[[ Selected passage open ]]

There are plenty of blogs and Pinterest boards promising Ross-levels of pearly whites with ingredients such as baking soda, activated charcoal, and strawberries. Curious about the safety and efficacy of these common teeth whitening hacks, we went on a mythbusting mission with several dentists.

Activated Charcoal

Fun fact: Because of its ability to absorb so well, activated charcoal was once used as a remedy for poison. Recently, though, medicinal-grade activated charcoal has been used as a means to whiten teeth. But is a mouthful of charcoal worth whatever results—if any results at all—it may produce?

"The belief is that is can help in the removal of 'tannins,' which are stain-causing compounds found in things like coffee and wine," says Mark Olson, a dentist at Modern Dentistry in Newport Beach. "The bottom line is that it may have a limited effect, but won't give you the powerful whitening you can get with professional whitening products."

[[ Selected passage closed ]]
[[ Information supplied open ]]

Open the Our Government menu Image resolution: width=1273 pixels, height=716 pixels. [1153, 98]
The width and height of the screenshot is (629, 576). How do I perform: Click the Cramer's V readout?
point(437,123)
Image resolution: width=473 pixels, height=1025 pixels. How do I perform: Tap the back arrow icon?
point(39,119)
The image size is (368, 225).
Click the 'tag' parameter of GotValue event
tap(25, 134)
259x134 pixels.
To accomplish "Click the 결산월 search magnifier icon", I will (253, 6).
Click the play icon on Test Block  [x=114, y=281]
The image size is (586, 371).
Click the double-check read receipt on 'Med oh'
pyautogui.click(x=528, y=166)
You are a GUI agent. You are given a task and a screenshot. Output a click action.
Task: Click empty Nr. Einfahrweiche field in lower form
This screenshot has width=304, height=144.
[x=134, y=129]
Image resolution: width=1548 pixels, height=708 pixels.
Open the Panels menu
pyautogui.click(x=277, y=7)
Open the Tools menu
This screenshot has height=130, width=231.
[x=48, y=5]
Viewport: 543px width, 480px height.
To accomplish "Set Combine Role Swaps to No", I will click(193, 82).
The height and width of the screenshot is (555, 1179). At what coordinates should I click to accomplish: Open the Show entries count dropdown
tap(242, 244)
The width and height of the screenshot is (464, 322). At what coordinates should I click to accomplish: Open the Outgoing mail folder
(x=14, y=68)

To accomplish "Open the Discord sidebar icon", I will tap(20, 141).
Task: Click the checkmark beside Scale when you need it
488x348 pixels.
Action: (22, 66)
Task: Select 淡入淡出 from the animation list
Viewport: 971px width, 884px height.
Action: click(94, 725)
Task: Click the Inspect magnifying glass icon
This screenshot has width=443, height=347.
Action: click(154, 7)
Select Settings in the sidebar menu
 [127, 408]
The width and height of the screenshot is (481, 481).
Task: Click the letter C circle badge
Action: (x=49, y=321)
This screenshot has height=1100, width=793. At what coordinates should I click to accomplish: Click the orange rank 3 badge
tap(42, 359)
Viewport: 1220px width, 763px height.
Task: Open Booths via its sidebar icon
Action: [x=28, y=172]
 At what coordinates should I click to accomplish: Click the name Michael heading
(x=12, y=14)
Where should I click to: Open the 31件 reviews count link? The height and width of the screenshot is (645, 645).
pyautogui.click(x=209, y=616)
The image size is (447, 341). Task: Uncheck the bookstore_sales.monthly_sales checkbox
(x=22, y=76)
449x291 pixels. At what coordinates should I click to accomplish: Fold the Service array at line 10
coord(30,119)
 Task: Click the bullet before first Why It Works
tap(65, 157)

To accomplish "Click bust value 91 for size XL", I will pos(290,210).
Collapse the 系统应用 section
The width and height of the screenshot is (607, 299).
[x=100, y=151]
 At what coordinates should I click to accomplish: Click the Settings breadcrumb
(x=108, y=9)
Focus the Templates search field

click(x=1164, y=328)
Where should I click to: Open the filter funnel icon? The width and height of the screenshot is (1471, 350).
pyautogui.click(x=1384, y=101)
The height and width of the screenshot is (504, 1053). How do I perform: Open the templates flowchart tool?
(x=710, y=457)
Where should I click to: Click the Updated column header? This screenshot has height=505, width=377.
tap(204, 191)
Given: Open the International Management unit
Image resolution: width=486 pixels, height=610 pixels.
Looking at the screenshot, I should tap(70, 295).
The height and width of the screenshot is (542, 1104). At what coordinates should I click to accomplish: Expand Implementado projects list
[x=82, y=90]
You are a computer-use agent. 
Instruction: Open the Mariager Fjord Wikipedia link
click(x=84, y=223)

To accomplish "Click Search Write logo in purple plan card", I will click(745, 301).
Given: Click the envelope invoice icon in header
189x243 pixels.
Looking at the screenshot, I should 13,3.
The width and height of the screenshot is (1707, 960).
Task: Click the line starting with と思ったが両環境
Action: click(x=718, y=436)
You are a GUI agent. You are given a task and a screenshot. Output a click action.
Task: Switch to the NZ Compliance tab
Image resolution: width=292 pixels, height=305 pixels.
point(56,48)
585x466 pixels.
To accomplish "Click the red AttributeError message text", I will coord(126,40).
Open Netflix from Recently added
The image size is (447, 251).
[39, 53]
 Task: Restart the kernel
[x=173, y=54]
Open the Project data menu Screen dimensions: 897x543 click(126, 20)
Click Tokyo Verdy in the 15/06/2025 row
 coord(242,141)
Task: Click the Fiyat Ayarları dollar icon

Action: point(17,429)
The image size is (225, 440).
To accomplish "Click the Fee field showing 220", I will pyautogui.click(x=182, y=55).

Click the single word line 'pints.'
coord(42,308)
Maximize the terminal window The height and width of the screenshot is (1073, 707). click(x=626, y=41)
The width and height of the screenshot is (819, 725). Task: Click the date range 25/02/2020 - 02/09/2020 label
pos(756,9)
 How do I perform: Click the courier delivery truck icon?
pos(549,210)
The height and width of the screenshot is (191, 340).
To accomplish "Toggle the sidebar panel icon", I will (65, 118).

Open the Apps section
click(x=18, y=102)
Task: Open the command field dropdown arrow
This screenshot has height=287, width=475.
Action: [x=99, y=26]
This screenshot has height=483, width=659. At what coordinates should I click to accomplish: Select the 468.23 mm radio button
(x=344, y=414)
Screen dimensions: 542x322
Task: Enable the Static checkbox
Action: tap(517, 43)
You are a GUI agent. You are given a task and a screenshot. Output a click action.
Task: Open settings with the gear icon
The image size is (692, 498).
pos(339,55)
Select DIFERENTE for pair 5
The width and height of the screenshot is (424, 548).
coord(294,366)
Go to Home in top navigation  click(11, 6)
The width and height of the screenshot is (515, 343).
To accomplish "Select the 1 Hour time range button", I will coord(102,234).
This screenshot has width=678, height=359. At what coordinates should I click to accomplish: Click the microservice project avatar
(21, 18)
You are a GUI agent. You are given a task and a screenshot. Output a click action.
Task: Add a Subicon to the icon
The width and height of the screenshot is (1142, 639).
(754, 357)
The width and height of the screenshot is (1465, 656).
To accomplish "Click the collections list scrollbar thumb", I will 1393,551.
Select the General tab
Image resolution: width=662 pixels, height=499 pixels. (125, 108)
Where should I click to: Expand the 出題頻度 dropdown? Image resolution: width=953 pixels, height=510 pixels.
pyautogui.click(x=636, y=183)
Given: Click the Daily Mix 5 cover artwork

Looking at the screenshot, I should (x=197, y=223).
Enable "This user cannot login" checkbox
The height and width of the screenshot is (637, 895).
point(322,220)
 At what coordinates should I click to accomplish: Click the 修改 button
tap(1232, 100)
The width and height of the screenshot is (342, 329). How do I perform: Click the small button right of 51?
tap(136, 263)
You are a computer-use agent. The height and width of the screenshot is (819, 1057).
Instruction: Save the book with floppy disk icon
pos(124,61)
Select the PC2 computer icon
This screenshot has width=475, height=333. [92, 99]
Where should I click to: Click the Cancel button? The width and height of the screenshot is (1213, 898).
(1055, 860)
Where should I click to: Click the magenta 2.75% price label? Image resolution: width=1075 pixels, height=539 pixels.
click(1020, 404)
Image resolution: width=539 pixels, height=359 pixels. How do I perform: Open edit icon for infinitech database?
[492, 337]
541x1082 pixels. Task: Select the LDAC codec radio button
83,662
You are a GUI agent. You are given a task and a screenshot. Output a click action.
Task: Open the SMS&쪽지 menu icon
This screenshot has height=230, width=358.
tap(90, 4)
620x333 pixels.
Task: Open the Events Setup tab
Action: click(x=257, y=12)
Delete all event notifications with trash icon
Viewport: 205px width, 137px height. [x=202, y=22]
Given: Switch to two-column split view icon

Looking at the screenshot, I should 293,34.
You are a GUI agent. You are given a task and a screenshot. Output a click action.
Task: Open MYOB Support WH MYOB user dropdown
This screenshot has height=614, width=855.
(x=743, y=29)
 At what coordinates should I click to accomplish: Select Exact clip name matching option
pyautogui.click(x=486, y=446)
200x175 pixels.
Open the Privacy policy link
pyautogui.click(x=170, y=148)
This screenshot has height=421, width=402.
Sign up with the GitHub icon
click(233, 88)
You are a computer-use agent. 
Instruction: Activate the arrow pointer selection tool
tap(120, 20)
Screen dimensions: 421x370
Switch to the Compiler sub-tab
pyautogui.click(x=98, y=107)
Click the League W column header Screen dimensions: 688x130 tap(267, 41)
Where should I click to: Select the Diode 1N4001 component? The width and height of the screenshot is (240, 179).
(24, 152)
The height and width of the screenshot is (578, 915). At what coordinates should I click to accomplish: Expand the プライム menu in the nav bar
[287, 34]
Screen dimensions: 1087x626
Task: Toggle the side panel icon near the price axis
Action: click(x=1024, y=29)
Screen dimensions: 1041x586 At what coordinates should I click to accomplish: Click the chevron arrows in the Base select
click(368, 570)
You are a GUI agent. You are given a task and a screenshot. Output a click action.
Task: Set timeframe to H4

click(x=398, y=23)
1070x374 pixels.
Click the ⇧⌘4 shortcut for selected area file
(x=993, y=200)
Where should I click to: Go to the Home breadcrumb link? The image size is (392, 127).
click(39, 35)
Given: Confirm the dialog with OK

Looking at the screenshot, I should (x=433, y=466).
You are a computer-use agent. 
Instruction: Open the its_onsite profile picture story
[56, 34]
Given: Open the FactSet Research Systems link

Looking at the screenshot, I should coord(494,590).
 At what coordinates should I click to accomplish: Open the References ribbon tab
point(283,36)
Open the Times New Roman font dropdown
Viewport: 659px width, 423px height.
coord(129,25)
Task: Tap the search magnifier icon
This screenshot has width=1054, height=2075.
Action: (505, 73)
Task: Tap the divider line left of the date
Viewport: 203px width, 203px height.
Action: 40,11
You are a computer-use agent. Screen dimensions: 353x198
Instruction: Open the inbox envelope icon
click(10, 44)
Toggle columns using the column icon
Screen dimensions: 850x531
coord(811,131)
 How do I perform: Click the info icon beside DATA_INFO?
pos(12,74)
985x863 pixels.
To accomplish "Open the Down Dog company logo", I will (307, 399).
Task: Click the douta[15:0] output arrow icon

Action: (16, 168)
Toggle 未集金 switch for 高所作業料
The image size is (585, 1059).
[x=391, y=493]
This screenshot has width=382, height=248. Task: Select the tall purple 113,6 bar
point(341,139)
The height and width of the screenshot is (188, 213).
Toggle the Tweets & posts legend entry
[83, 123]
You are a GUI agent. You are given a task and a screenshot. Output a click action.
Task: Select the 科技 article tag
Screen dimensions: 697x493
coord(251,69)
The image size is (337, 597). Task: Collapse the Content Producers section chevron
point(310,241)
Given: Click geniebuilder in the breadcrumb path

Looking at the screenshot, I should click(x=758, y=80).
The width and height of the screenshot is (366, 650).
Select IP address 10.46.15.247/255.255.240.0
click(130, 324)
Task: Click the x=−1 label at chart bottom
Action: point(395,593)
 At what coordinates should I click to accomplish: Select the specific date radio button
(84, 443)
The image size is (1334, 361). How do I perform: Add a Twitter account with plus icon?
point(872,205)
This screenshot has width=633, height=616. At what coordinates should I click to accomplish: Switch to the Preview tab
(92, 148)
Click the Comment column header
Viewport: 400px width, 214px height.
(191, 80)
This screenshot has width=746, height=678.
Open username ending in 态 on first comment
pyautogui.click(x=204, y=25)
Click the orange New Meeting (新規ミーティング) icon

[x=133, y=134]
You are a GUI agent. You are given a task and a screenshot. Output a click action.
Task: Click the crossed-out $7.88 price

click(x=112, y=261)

[[ Information supplied closed ]]

> List of tasks:
**a)** According to the teeth whitening article, what was activated charcoal once used as a remedy for?
**b)** Quote the teeth whitening article between "There are plenty" and "all—it may produce?", inclusive.

> Outputs for the tasks:
**a)** Poison.

**b)**
There are plenty of blogs and Pinterest boards promising Ross-levels of pearly whites with ingredients such as baking soda, activated charcoal, and strawberries. Curious about the safety and efficacy of these common teeth whitening hacks, we went on a mythbusting mission with several dentists.

Activated Charcoal

Fun fact: Because of its ability to absorb so well, activated charcoal was once used as a remedy for poison. Recently, though, medicinal-grade activated charcoal has been used as a means to whiten teeth. But is a mouthful of charcoal worth whatever results—if any results at all—it may produce?